PROBLEM —
In the answer, give only the lines from the one containing "Consultancy (258, 2429)" to the end of the listing below, each reproduced word for word.

RECORDS FOR PROCESSING —
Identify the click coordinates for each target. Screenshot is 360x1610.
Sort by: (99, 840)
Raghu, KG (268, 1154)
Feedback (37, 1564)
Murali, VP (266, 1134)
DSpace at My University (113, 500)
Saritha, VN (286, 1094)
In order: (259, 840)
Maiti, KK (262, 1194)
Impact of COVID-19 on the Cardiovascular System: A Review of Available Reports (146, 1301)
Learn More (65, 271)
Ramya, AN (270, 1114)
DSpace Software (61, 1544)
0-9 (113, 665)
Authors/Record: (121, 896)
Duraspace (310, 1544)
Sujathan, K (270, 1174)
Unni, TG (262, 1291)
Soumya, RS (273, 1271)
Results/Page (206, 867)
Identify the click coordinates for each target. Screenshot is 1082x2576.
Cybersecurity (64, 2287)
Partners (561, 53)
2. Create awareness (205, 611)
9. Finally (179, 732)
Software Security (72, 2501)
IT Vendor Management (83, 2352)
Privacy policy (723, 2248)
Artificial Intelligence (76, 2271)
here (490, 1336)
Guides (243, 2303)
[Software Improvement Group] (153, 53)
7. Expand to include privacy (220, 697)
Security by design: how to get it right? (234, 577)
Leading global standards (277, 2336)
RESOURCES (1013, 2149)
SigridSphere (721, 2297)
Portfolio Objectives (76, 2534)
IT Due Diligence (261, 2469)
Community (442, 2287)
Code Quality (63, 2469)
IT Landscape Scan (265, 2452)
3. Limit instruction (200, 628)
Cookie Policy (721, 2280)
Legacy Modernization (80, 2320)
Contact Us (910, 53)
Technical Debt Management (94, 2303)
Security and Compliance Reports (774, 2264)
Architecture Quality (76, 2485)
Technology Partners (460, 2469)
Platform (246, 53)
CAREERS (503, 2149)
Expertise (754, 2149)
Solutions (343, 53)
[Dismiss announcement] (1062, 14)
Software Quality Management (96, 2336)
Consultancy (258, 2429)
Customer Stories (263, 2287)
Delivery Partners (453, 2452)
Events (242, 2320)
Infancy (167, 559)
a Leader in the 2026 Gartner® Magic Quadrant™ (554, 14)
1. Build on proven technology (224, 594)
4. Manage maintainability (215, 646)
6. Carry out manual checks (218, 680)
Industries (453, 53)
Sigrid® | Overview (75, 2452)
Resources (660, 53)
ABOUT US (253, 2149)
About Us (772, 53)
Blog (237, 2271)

SOLVED PROBLEM —
Consultancy (258, 2429)
Customer Stories (263, 2287)
Delivery Partners (453, 2452)
Events (242, 2320)
Infancy (167, 559)
a Leader in the 2026 Gartner® Magic Quadrant™ (554, 14)
1. Build on proven technology (224, 594)
4. Manage maintainability (215, 646)
6. Carry out manual checks (218, 680)
Industries (453, 53)
Sigrid® | Overview (75, 2452)
Resources (660, 53)
ABOUT US (253, 2149)
About Us (772, 53)
Blog (237, 2271)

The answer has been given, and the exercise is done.